The COVID-19 pandemic and mitigation measures have had a disproportionate impact on marginalized groups, including stateless populations. From the start of the pandemic, stateless people have experienced particularly striking vulnerabilities as a result of their lack of nationality. In many contexts, stateless people were barred from accessing testing and treatment due to lack of legal status and were excluded from social services, notwithstanding the fact that they faced especially severe socio-economic impacts.1 The loss of livelihoods and limited access to education and other social services have worsened existing inequalities in ways likely to extend beyond the end of the pandemic. In May 2020 UNHCR issued a first policy paper2 on these issues in order to provide information, recommendations and examples of good practice in a number of areas, including access to testing and treatment for stateless people.3 The present paper supplements the May 2020 paper in relation to two subjects, namely, access to vaccines and civil registration.
As COVID-19 vaccines are being rolled out, ensuring equitable distribution across and within countries is a key challenge. Stateless people risk being excluded from national immunization plans regardless of whether their age, health status or role in society would otherwise place them in a priority group.

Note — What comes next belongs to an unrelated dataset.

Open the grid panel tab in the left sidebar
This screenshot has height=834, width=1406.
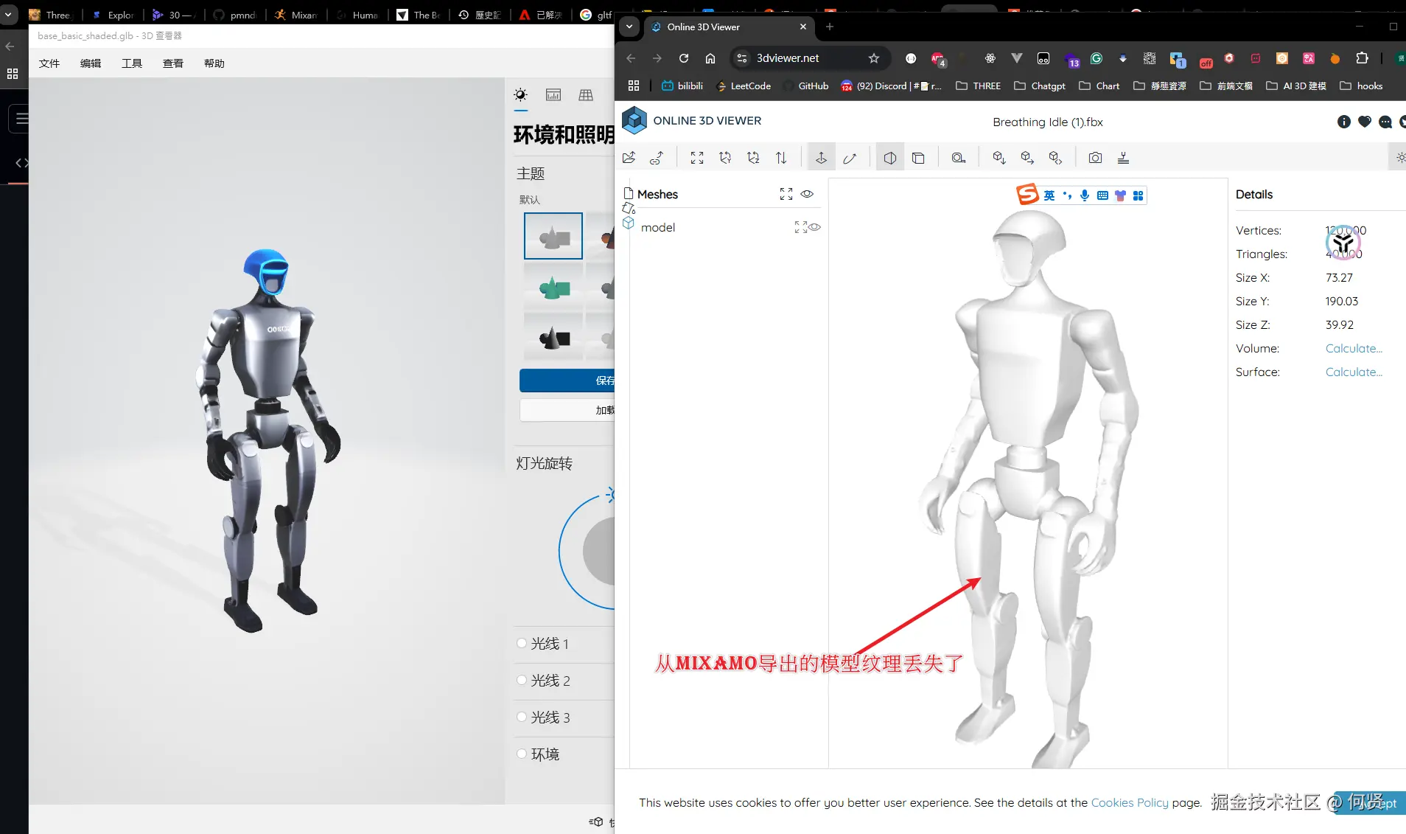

The issue of access to civil registration in relation to COVID-19 also warrants special attention. More than a year into the pandemic, it has become evident that disruptions in birth registration services have created new risks of statelessness. A number of countries where birth registration was not considered an ‘essential service’ are reporting lower birth registration rates due to the partial or complete suspension of birth registration services as part of mitigation efforts. There are also reports of the discontinuation of birth registration campaigns targeting hard-to-reach populations or populations who for other reasons are unlikely to be covered by regular birth registration services. If resultant backlogs are not prioritized for resolution in the period to come, many children may wind up at risk of statelessness.